A palavra é tão bem utilizada, encaixa tão bem no contexto, que parece mesmo um termo nacional.
E há muitos outros recursos linguísticos utilizados por Guimarães Rosa em Grande sertão: veredas, sempre dentro dos próprios mecanismos existentes na língua portuguesa, com a qual ele mantinha um relacionamento que chamava de “amoroso”:
“sobre minha relação com a língua. É um relacionamento familiar, amoroso. A língua e eu somos um casal de amantes que procriam apaixonadamente, mas a quem até hoje foi negada a benção eclesiástica e científica.”
Até mesmo a invenção de palavras ocorria de acordo com o propósito de buscar uma maior expressividade:
“eu nunca substituo as palavras a esmo. Há muitas palavras que rejeito por inexpressivas, e isso é o que me leva a buscar ou a criar outras. E faço-o sempre com o maior respeito, e com alma. Respeito muito a língua. Escrever, para mim, é como um ato religioso.”
Sempre que possível ele procurava utilizar os elementos da própria língua, como as expressões regionais que ele pesquisava com ardor:
“E prova está em que tenho montes de cadernos com relações de palavras, de expressões. Acompanhei muitas boiadas, a cavalo, e levei sempre um caderninho e um lápis preso ao bolso da camisa, para anotar tudo o que de bom fosse ouvido – até o cantar de pássaros.”
E dava um enorme valor ao que encontrava em meio ao povo do sertão:
“Lembro-me de muitas coisas interessantes, tenho muitas notas tomadas, e muitas outras coisas eu crio ou invento, por imaginação. Mas uma expressão antiga, cantiga ou frase, legítima, original, com a força de verdade e autenticidade, que vem da origem, é como uma pedrinha de ouro, com valor enorme.”

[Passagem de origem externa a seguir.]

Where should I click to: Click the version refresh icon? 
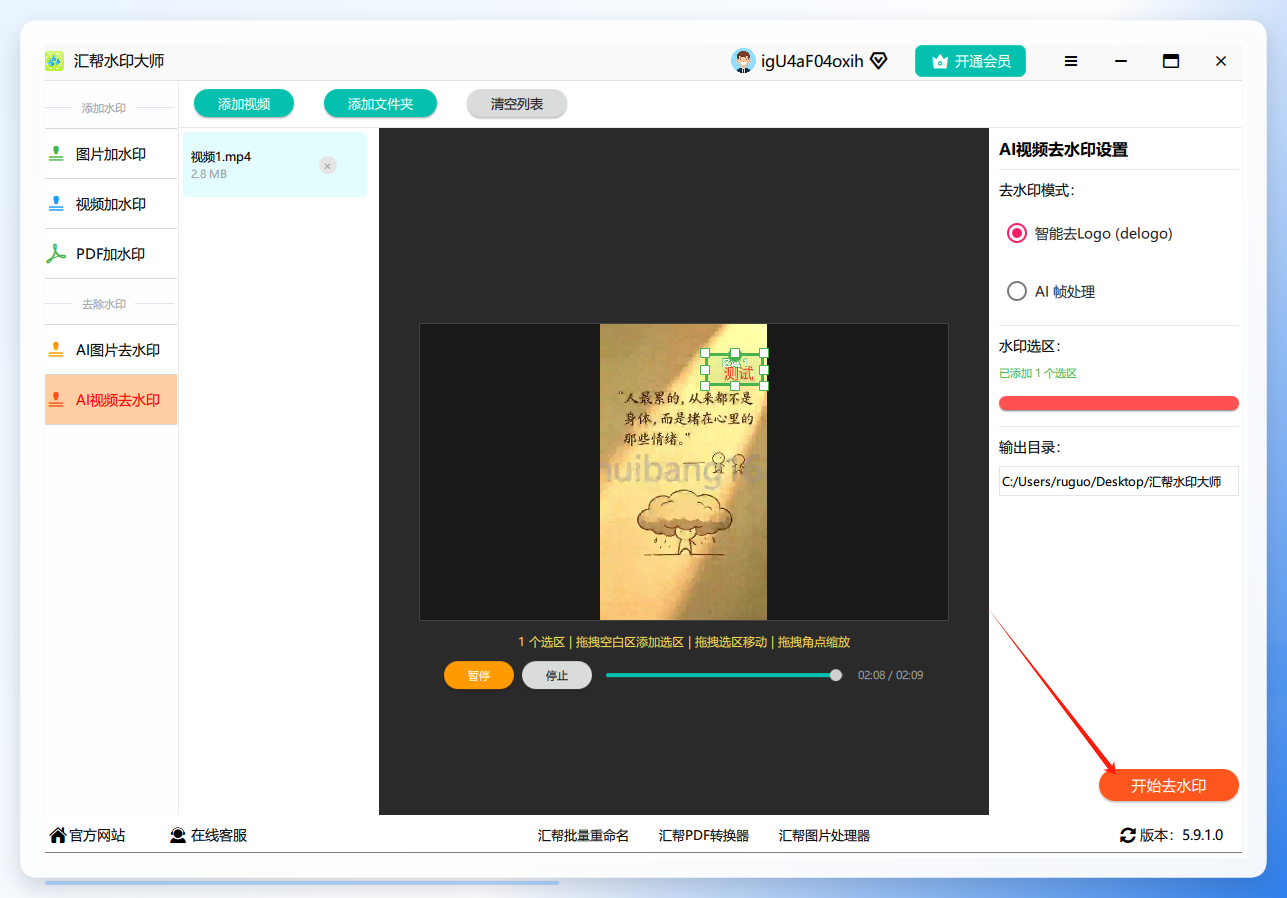tap(1128, 835)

Na minha modesta opinião, a genialidade linguística de Rosa se revela ainda mais quando ele usa a língua sem nenhum recurso além da sua excepcional capacidade de escritor. Ele consegue, com palavras simples, expressar muita coisa. Darei apenas dois exemplos.
Revoltado pelo fato do seu Padrinho Selorico Mendes não reconhecê-lo como filho, Riobaldo vai para a cidade do Curralinho, na esperança de sensibilizar o pai. Isso não ocorre e Riobaldo diz:
“Virei bem fugido. Toquei direto para o Curralim. Razão por que fiz? Sei ou não sei. De ás, eu pensava claro, acho que de bês não pensei não. Eu queria o ferver. Quase mesmo aquilo me engrossava, desarrazoado, feito o vício dum ruim prazer. Eu fazia minha raiva.”

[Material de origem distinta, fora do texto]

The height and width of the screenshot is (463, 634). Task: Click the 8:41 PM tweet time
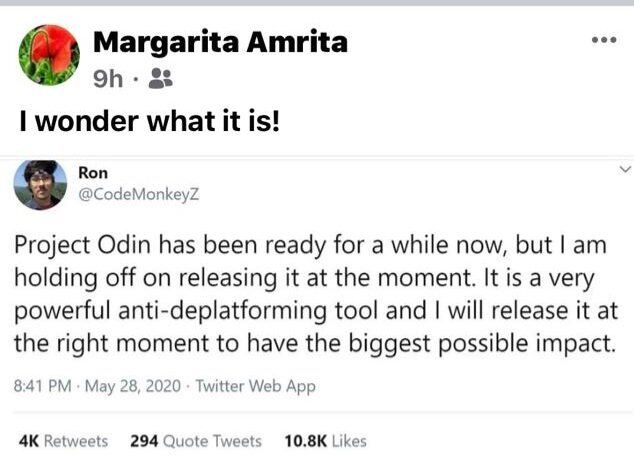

O segundo exemplo: Riobaldo reflete em como conversar com a mocinha Otacília:
“Sete voltas, sete, dei; pensamentos eu pensava. Revirei meu fraseado. Quis falar em coração fiel e sentidas coisas. Poetagem. Mas era o que eu sincero queria – como em fala de livros, o senhor sabe: de bel-ver, bel-fazer e bel-amar. O que uma mocinha assim governa, sem precisão de armas e golpes, guardada macia e fina em sua casa-grande, sorrindo santinha no alto da alpendrada…”
Alguma palavra inventada? Algum estrangeirismo? Nada, apenas um domínio magnífico das possibilidades expressivas da língua portuguesa.
Para reconhecer o valor de Guimarães Rosa e da sua obra-prima Grande sertão: veredas, basta entender a grandeza alcançada pelo seu trabalho linguístico sem recair na fórmula batida e equivocada de que ele inventou uma língua.
Para usar uma palavra que também não foi inventada por Rosa e que significa coisa sem importância, mas que nós podemos tomar no sentido de ser uma besteira… Rosa inventou uma língua?
Nonada!
Que beleza de texto! Preciso e enriquecedor.